Hybrid UV-Vis/MS Assay for Free Cysteine Determination in Monoclonal Antibodies

Significance of the topic

The presence and chemical state of cysteine residues in monoclonal antibodies (mAbs) strongly influence structural integrity, aggregation propensity, and biological function. Quantifying reactive (free) thiols and mapping their locations supports product quality control, comparability studies between innovator and biosimilar products, and rational design of antibody‑drug conjugates where controlled cysteine reactivity dictates conjugation efficiency and drug‑to‑antibody ratio (DAR). Combining a rapid spectrophotometric assay for overall thiol content with high‑resolution mass spectrometry (MS) for site identification yields complementary quantitative and structural information required in biopharma analytics.

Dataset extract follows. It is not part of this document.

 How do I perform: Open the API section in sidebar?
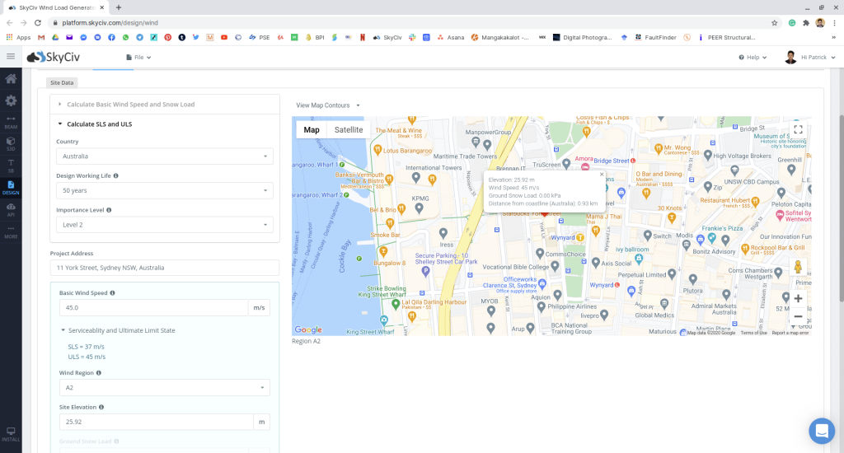pyautogui.click(x=11, y=210)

Objectives and overview of the study

This application note demonstrates a hybrid workflow that:

• Quantifies free sulfhydryl groups in mAbs using Ellman's reagent (DTNB) and UV‑Vis absorbance at 412 nm measured on an Agilent Cary 3500 Multicell spectrophotometer, and
• Maps TNB (2‑nitro‑5‑thiobenzoic acid) labeling sites on heavy and light chains using high‑resolution Agilent 6545XT AdvanceBio LC/Q‑TOF MS following partial reduction.

The combined approach correlates a global thiol‑to‑protein ratio from UV‑Vis with chain‑ and glycoform‑resolved TNB labeling patterns from MS, providing both assay throughput and structural confidence.

Methodology

• Sample preparation: Rituximab innovator and biosimilar samples (10 mg/mL stock) were diluted to 5 mg/mL in 0.1 M sodium phosphate buffer (pH 8.0) with 1 mM EDTA. Partial reduction was performed by adding TCEP to 10 mmol/L and incubating 4 hours at room temperature. Controls without TCEP were processed in parallel. Samples were buffer‑exchanged and concentrated using 10 kDa MWCO spin columns and stored at −20 °C until analysis.
• Ellman’s (DTNB) assay: DTNB stock (~10 mM) was mixed with sample in reaction buffer (0.1 M sodium phosphate, pH 8.0, 1 mM EDTA), incubated ~15 minutes at room temperature, and absorbance measured at 412 nm. A multicell configuration enabled simultaneous measurement of multiple standards and samples. A cysteine standard series spanning 0.25–1.5 mM produced a linear calibration (acceptance R² ≥ 0.95; measured R² ≈ 0.999).
• Calculation: Free‑SH:protein molar ratios were calculated from the absorbance‑derived sulfhydryl concentration and the molar amount of antibody. The Ellman assay spectra showed an isosbestic point near 357 nm and a diagnostic TNB absorbance peak at 412 nm, useful for assay validation.
• LC/MS analysis: DTNB‑reacted, reduced samples were separated on a PLRP‑S reversed‑phase column (2.1 × 50 mm, 5 µm) using a water/ACN gradient with 0.1% formic acid, then analyzed by Agilent 6545XT AdvanceBio LC/Q‑TOF in positive ESI mode. Deconvolution and structural assignment used Agilent MassHunter BioConfirm and related software.

Used instrumentation

• Agilent Cary 3500 Multicell UV‑Vis Spectrophotometer with multicell ultra‑microvolume rectangular cells (10 mm pathlength, 70 µL fill, 50 µL sample) and Cary UV Workstation software v1.6.
• Agilent 1290 Infinity II Bio LC (high‑speed pump, multisampler, multicolumn thermostat) with Agilent PLRP‑S column (2.1 × 50 mm, 5 µm).
• Agilent 6545XT AdvanceBio LC/Q‑TOF (G6549AA) with Dual AJS ESI source; MassHunter acquisition v11.0 and BioConfirm v12.1 for data analysis.
• Common reagents and consumables: DTNB, L‑cysteine standards, TCEP, EDTA, LC/MS‑grade solvents, and 10 kDa MWCO centrifugal concentrators.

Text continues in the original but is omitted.